Aim of the exercise: Restate the listing word for word; omit the images.

[[ Data for the task, beginning ]]

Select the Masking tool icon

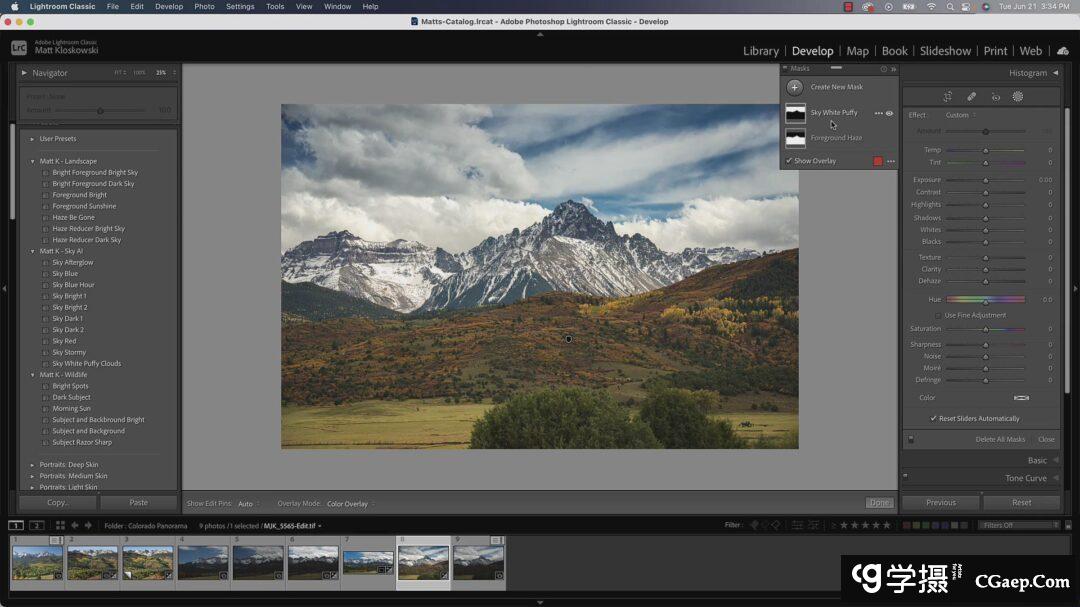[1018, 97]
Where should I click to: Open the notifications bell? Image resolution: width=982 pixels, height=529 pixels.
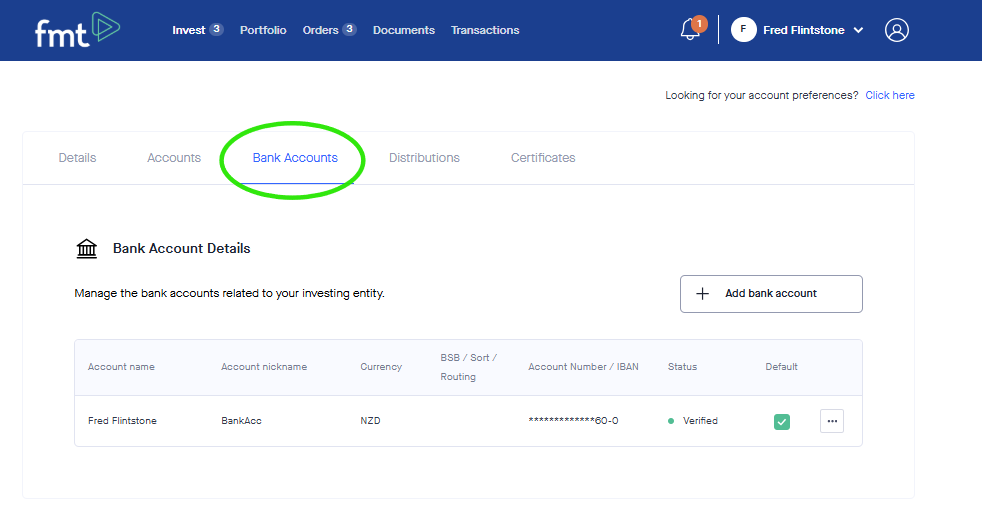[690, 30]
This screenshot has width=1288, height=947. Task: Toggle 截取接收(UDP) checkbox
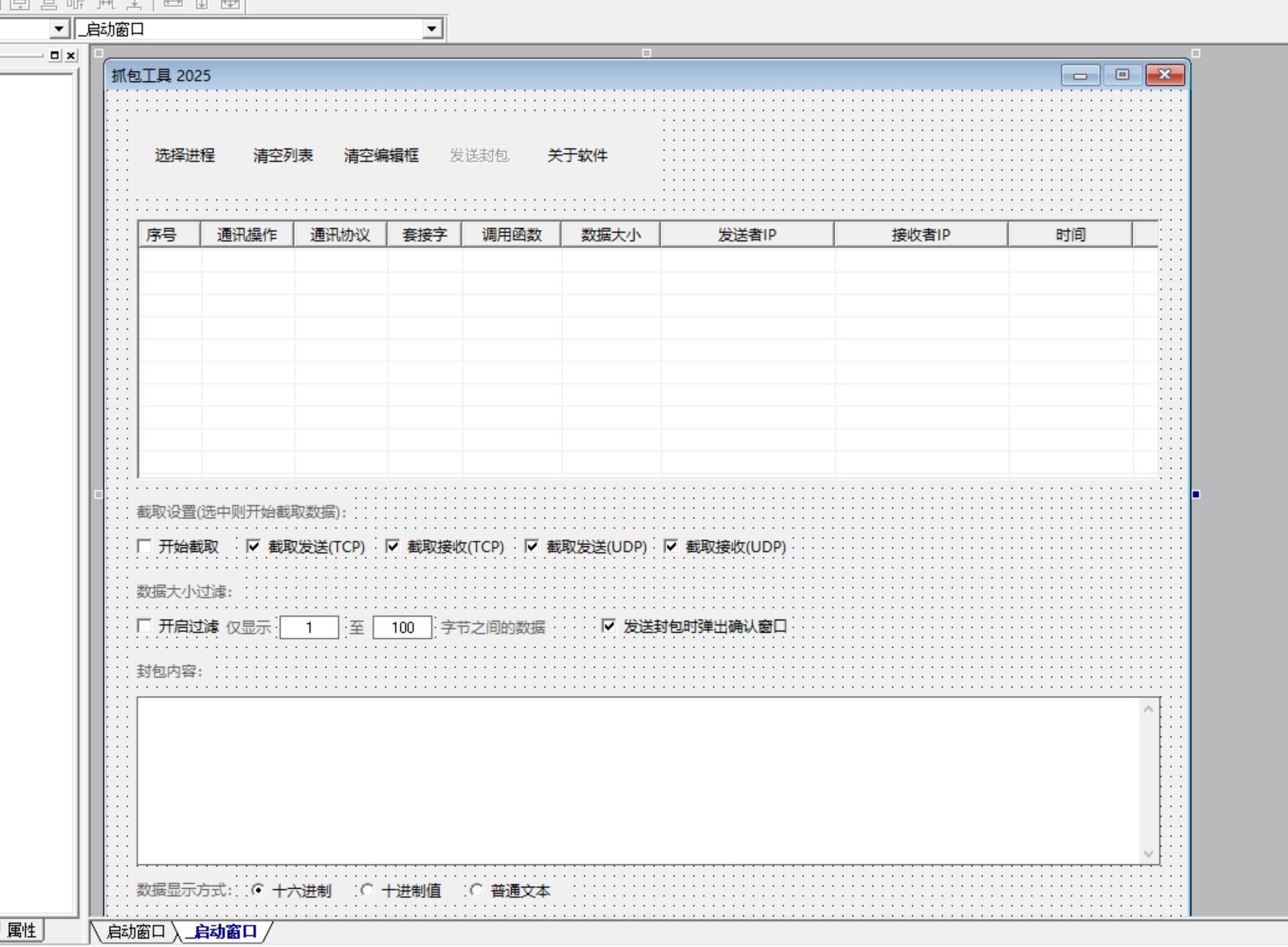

[[ Data for the task, end ]]

Answer to this task:
Select the Masking tool icon

[1018, 97]
Where should I click to: Open the notifications bell? Image resolution: width=982 pixels, height=529 pixels.
[690, 30]
This screenshot has width=1288, height=947. Task: Toggle 截取接收(UDP) checkbox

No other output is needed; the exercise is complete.